Midnight Special is a story completely shrouded in mystery. Because I enjoyed how Nichols slowly fed us information, I will try and keep my exposition to a minimum. The story opens up in a motel, the news is on and it is telling the story of how a boy has been kidnapped by two men. We see that the people watching this television in this motel room are the two kidnappers named Roy (Michael Shannon) and Lucas (Joel Edgerton), the kid they have with them is Alton (Jaden Lieberher), but he doesn’t seem to be struggling at all, in fact, the boy seems to want to stay with Roy and Lucas. Investigating the kidnapping is a group of uniformed men who don’t seem to be either the police or PIs; they are looking desperately for Alton, and their leader (Sam Shepard) claims to be his father, but as we later find out, Roy is Alton’s realfather. And as the story moves along, we find out that Alton is not an ordinary kid, in fact there might be something supernatural about him. The government soon gets involved and is represented by an NSA analyst named Paul (Adam Driver). Things escalate as Roy, Lucas, and Alton are on the run from these two groups.
Many people will be reminded of Close Encounters of the Third Kind, in the way that Nichols holds back as much as he can until the end where he overwhelms us with a wondrous revelation.
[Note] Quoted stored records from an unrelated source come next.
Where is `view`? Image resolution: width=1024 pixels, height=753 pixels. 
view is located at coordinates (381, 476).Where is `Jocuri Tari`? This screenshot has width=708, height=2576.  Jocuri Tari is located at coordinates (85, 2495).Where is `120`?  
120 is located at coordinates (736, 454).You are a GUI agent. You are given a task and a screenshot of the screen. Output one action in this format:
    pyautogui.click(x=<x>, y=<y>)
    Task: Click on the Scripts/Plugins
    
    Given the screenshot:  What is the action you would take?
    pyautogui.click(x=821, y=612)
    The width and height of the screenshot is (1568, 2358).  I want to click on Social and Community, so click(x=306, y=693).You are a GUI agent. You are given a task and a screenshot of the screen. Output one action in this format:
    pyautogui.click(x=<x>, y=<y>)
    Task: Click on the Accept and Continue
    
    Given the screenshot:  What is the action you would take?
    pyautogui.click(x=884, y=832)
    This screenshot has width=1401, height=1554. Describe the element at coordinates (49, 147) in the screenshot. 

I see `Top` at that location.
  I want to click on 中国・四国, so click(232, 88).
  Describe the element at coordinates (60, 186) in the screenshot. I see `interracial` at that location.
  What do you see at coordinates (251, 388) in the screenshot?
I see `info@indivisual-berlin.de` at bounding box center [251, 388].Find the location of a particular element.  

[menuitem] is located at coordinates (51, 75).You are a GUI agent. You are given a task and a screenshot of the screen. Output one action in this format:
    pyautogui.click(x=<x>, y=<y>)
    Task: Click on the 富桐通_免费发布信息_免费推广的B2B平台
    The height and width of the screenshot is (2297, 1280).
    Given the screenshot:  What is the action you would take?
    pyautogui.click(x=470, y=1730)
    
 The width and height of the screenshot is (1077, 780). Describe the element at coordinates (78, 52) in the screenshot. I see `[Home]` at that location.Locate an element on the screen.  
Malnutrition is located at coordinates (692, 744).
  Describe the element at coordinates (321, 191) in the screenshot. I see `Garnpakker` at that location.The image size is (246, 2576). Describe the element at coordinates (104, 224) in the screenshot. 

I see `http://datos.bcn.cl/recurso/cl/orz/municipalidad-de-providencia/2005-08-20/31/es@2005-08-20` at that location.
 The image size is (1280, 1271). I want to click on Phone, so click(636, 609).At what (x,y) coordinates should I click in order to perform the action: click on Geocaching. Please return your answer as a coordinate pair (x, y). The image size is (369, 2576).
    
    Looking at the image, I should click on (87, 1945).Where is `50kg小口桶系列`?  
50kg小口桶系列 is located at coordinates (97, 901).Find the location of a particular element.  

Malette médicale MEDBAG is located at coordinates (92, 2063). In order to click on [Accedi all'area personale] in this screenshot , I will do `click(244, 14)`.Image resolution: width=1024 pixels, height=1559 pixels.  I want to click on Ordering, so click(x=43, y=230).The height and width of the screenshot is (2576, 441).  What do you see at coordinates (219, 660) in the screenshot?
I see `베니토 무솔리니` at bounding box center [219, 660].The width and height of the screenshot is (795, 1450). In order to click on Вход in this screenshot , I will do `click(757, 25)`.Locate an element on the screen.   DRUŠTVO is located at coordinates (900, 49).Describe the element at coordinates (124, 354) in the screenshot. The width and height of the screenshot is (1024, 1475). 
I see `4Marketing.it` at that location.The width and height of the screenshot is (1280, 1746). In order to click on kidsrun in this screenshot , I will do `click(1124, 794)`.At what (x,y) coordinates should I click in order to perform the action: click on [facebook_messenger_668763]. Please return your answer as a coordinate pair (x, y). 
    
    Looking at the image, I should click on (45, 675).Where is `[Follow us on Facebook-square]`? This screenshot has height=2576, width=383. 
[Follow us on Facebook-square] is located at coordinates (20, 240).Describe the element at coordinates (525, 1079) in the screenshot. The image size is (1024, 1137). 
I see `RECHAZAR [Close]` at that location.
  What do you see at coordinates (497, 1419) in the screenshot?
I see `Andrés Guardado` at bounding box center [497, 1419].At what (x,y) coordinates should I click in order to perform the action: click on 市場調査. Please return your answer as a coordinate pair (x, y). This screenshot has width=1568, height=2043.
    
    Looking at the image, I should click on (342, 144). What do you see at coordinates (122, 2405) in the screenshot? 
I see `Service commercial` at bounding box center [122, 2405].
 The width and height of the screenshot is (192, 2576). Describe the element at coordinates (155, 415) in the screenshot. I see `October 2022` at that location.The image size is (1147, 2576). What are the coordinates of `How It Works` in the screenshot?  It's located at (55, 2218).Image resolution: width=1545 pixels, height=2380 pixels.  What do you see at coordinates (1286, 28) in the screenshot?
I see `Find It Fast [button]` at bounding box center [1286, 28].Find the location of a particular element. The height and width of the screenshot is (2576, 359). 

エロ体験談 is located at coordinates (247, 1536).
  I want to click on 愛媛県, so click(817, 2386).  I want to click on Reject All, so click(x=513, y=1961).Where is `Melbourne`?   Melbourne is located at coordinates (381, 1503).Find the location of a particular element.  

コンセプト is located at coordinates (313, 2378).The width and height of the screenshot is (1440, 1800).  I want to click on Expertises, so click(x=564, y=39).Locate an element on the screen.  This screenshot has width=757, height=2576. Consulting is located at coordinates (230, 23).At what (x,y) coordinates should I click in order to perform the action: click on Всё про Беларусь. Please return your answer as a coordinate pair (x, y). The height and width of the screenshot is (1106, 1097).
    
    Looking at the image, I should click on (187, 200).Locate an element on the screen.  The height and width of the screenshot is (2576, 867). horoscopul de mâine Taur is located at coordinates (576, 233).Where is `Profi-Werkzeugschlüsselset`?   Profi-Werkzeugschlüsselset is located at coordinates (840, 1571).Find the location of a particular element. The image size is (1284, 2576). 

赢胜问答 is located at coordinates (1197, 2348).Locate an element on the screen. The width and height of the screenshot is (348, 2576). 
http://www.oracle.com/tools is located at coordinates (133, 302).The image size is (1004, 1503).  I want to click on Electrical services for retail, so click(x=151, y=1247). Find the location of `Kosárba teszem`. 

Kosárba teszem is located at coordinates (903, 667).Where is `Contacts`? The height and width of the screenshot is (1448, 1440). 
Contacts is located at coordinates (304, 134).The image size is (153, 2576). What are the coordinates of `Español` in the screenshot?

However, I have to say that as cool as the ending was, it really wasn’t as satisfactory as the film was building it up to be. It’s similar to what happened to J.J. Abrams when he also tried to emulate a bit of Spielberg in Super 8. However, I feel that judging the conclusion too heavily would be unfair because the real art is in how gritty and spooky Nichols had the rest of the movie feel. And then there are the characters, who just like in Nichols’ other films are incredibly complex and intriguing.
The cast that Nichols assembled is an impressive one that relishes the great script and directing. Michael Shannon gives a great performance as a man trying to mask his emotions, but be a comforting father at the same time. Joel Edgerton is great as a conflicted Lucas who doesn’t know where his moral loyalty lies. And then Adam Driver did a phenomenal job as well; you absolutely buy into his geeky smart analyst. The rest of the cast is rounded out with the likes of Sam Shepard and Kirsten Dunst who both hold their own very well.
In the end, Midnight Special is a gripping film that has you biting your lip as you try to figure out what is what and who is who. Despite a bit of a let down in the ending, this film is a true revelation itself.